During World War II, services conducted by the Red Cross included hospital visiting, welfare work, vocational training and home help. The valuable role of its VADs was officially recognised in 1942 with the establishment of the Australian Army Military Women’s Service. The VADs became paid members of the Australian Army rather than unpaid volunteers. The pioneering blood transfusion service was another wartime important Red Cross activity. The provision of comforts and other aid for POWs (Allied and enemy), war brides, refugees and service personnel overseas, including nurses continued.

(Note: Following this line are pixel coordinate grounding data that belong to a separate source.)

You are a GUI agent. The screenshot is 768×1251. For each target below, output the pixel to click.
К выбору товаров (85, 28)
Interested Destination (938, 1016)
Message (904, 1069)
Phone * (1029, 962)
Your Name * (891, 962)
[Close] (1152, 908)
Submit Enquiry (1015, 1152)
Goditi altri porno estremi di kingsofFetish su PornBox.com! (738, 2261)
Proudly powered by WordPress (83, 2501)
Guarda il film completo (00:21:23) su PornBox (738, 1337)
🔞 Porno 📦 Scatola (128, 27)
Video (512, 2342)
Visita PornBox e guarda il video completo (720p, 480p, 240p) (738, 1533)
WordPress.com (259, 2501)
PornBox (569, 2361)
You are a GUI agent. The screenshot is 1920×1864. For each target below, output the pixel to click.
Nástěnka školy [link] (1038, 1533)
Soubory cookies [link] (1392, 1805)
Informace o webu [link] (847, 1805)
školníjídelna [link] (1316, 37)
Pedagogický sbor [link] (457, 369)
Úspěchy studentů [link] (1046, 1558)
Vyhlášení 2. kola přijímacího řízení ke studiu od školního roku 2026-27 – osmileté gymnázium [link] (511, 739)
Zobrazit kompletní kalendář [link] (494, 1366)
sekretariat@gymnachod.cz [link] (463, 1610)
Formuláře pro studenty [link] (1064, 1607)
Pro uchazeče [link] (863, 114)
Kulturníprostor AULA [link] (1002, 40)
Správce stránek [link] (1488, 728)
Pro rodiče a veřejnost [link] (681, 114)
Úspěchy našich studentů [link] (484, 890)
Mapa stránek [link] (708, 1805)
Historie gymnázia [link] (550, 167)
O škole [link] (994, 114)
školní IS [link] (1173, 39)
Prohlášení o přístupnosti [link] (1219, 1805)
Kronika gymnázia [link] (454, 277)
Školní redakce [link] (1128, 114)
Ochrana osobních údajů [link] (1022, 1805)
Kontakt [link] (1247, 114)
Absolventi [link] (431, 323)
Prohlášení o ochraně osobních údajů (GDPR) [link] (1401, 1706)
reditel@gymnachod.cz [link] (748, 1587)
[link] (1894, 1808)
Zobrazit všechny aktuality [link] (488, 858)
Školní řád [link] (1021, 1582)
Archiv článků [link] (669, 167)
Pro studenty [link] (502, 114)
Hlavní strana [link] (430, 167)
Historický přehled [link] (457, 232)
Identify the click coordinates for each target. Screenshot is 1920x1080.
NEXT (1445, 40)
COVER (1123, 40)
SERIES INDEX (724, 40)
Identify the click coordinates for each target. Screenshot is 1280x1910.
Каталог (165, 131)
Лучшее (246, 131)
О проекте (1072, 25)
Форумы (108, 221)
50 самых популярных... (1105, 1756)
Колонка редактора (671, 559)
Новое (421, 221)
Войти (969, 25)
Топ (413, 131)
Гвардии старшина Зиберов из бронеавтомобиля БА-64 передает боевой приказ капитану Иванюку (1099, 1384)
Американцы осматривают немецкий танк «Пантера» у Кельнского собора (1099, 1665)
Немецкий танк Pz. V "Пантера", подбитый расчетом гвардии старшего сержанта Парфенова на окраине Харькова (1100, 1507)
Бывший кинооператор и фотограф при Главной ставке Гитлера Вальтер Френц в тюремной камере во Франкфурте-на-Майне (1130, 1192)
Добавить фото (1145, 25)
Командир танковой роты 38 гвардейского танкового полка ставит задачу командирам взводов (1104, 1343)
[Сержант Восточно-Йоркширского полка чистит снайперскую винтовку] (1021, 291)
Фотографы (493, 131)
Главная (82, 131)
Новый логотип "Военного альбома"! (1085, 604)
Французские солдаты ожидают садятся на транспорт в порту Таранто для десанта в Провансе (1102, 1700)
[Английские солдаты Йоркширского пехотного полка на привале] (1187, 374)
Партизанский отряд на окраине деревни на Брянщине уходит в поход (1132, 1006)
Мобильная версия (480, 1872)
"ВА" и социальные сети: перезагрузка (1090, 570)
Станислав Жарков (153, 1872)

The Red Cross hall and hostel at the corner of Headfort and Newdegate Streets were built on a large block of land that had been purchased by the War Services Commission in 1920. Sixteen acres of this land, bordered by Denman, Newdegate and Nicholson Streets, was transferred to the Commonwealth of Australia in 1941 and used to establish the Army’s 112 General Military Hospital (later Greenslopes Repatriation Hospital). Unlike other Australian military hospitals, the Greenslopes site had not been allocated an on-site Red Cross patient recreation facility. So the Red Cross approached the War Services Commission for use of some of its remaining land in Headfort Street, but the request was rejected. After Queensland Premier Forgan Smith intervened, the Red Cross was allocated some of this Commonwealth Government land.

In December 1944, the Federal Government approved the acquisition of 76 perches at the corner of Newdegate and Headfort Streets for the purpose of building Red Cross facilities, including a hall, library, billiards room, reading rooms, handcraft store, workroom, and storeroom. Construction began soon after. In September 1945, the land titles were transferred to the Commonwealth of Australia. A plaque fixed to the exterior of the hall states: These buildings were provided from funds raised by the voluntary workers of the Red Cross Café - Café profits £70,635 1941–1945. This café was located in the City Mutual Building at 307 Queen Street.

The Red Cross Hall provided recreation services to the 112 General Military Hospital’s patients. Many hundreds of personnel from all three military branches passed through the hospital for medical examination before and after active service, in addition to those treated for medical, surgical or other conditions. The hall was a venue for dances, film screenings, large concerts by well-known entertainers and other services. These included a library that was originally housed near the hospital’s RAAF Ward but was later moved to the Red Cross hall as well as providing billiards tables. The adjacent hostel provided beds for relatives visiting patients from interstate or intrastate.

Volunteers staffed the Red Cross Centre. Many were women who wore the Red Cross uniform complete with hats, gloves, stockings and lace up shoes. The volunteers looked after the library, did office work or “general ward work” such as shopping, taking messages and writing letters for patients. They also cared for relatives visiting patients by providing morning teas for both patients and their visitors.

After the conclusion of World War II in September 1945, the Red Cross Centre continued to provide services for returning and recuperating service personnel.